Sizing Amazon OpenSearch Service domains - Amazon OpenSearch Service

Sizing Amazon OpenSearch Service domains

There's no perfect method of sizing Amazon OpenSearch Service domains. However, by starting with an understanding of your storage needs, the service, and OpenSearch itself, you can make an educated initial estimate on your hardware needs. This estimate can serve as a useful starting point for the most critical aspect of sizing domains: testing them with representative workloads and monitoring their performance.

Calculating storage requirements

Most OpenSearch workloads fall into one of two broad categories:

  • Long-lived index: You write code that processes data into one or more OpenSearch indexes and then updates those indexes periodically as the source data changes. Some common examples are website, document, and ecommerce search.

  • Rolling indexes: Data continuously flows into a set of temporary indexes, with an indexing period and retention window (such as a set of daily indexes that is retained for two weeks). Some common examples are log analytics, time-series processing, and clickstream analytics.

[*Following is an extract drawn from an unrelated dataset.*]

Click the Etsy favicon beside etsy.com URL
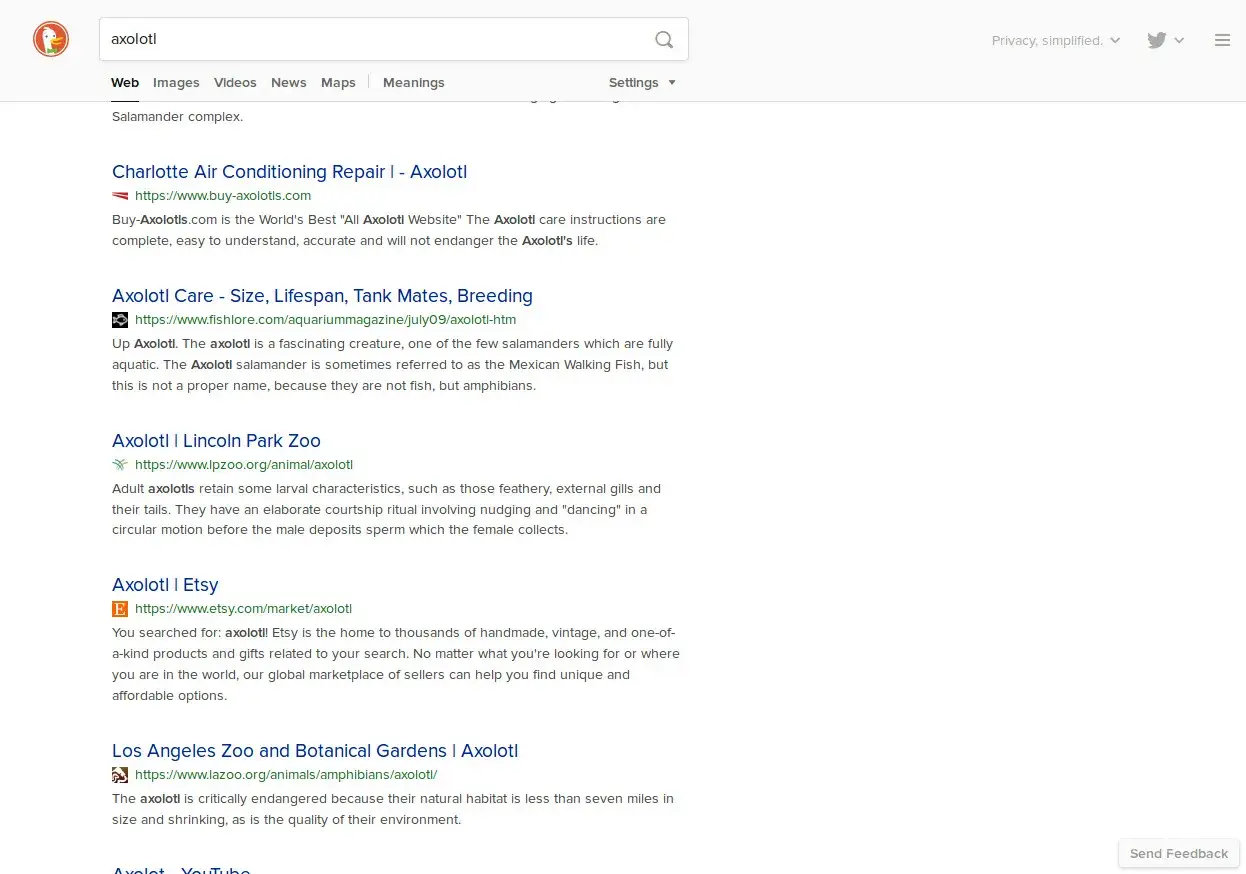Screen dimensions: 1246x874 pos(120,609)
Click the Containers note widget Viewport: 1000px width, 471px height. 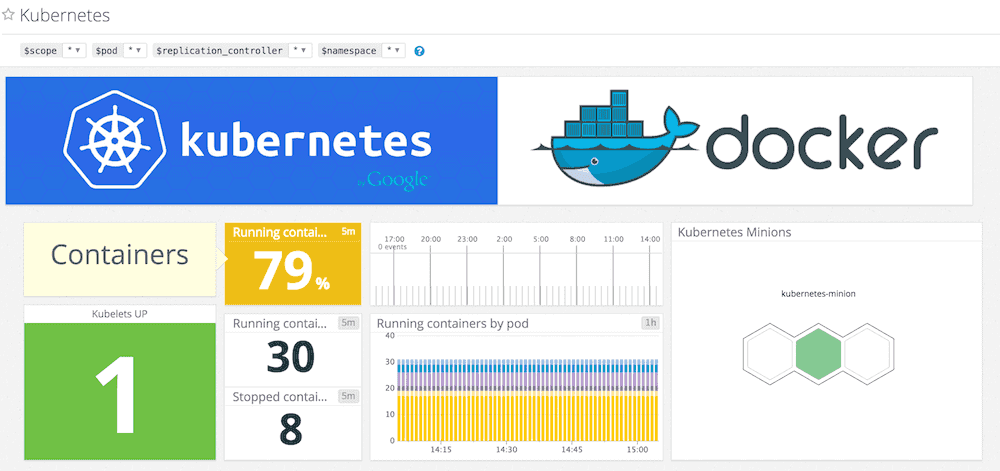119,255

For long-lived index workloads, you can examine the source data on disk and easily determine how much storage space it consumes. If the data comes from multiple sources, just add those sources together.

For rolling indexes, you can multiply the amount of data generated during a representative time period by the retention period. For example, if you generate 200 MiB of log data per hour, that's 4.7 GiB per day, which is 66 GiB of data at any given time if you have a two-week retention period.

The size of your source data, however, is just one aspect of your storage requirements. You also have to consider the following:

  • Number of replicas: Each replica is a full copy of an index and needs the same amount of disk space. By default, each OpenSearch index has one replica. We recommend at least one to prevent data loss. Replicas also improve search performance, so you might want more if you have a read-heavy workload. Use PUT /my-index/_settings to update the number_of_replicas setting for your index.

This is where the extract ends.